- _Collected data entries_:
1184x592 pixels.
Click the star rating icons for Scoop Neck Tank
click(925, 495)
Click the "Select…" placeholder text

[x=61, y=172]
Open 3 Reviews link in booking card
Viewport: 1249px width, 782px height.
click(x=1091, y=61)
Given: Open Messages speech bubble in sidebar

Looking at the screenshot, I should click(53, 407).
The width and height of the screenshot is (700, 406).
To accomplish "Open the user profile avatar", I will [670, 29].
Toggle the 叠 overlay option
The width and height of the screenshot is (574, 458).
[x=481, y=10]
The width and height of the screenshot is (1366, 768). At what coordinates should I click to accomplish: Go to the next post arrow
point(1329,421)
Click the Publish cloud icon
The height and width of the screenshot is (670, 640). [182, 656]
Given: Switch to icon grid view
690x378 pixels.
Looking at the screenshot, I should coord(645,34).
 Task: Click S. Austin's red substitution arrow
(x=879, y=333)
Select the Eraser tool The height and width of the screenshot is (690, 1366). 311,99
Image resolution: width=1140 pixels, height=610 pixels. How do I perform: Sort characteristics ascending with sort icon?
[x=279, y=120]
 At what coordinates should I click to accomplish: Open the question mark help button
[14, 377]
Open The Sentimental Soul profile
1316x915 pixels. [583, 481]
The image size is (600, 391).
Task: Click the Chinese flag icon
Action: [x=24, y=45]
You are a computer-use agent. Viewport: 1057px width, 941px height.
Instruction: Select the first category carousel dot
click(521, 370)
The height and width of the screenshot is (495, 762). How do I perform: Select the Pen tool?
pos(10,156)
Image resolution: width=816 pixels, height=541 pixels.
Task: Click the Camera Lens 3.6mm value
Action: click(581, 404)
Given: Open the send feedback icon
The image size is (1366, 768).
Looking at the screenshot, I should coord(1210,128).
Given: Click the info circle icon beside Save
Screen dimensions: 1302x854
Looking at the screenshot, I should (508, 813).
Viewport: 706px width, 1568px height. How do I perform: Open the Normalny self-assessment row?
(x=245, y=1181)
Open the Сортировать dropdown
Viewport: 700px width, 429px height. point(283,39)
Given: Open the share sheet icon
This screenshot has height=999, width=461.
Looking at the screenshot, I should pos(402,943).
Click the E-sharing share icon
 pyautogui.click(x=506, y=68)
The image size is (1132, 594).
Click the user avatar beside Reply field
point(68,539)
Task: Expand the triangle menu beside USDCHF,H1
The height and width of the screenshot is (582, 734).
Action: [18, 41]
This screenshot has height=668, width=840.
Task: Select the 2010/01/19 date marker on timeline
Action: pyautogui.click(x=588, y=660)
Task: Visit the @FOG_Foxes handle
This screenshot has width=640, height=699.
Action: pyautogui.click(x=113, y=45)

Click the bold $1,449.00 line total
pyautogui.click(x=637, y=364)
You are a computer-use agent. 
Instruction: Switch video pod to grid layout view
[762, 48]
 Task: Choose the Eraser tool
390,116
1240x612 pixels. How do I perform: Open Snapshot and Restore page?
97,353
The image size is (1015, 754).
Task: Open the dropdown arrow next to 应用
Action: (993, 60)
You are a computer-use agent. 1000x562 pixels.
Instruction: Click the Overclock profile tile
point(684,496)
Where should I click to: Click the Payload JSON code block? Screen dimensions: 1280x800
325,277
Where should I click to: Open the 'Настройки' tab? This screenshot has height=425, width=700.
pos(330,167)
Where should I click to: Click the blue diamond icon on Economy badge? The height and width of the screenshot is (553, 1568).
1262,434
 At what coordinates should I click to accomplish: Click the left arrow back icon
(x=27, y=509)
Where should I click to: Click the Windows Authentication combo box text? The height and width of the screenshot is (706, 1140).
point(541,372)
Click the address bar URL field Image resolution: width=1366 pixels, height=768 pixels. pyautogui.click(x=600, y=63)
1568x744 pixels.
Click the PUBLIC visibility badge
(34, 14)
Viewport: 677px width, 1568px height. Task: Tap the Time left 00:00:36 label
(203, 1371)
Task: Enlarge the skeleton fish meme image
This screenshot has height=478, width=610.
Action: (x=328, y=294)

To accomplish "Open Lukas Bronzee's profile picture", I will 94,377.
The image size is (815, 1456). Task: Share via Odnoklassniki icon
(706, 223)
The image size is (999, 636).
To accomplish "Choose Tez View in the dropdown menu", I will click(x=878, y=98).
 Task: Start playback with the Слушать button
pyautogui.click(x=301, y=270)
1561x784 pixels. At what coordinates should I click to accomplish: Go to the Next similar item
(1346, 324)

- _What you will do_:
Only lines that hold the string "menu" belong in the answer, so copy every one of them from the records.

- _Output of the exercise_:
Task: Expand the triangle menu beside USDCHF,H1
To accomplish "Choose Tez View in the dropdown menu", I will click(x=878, y=98).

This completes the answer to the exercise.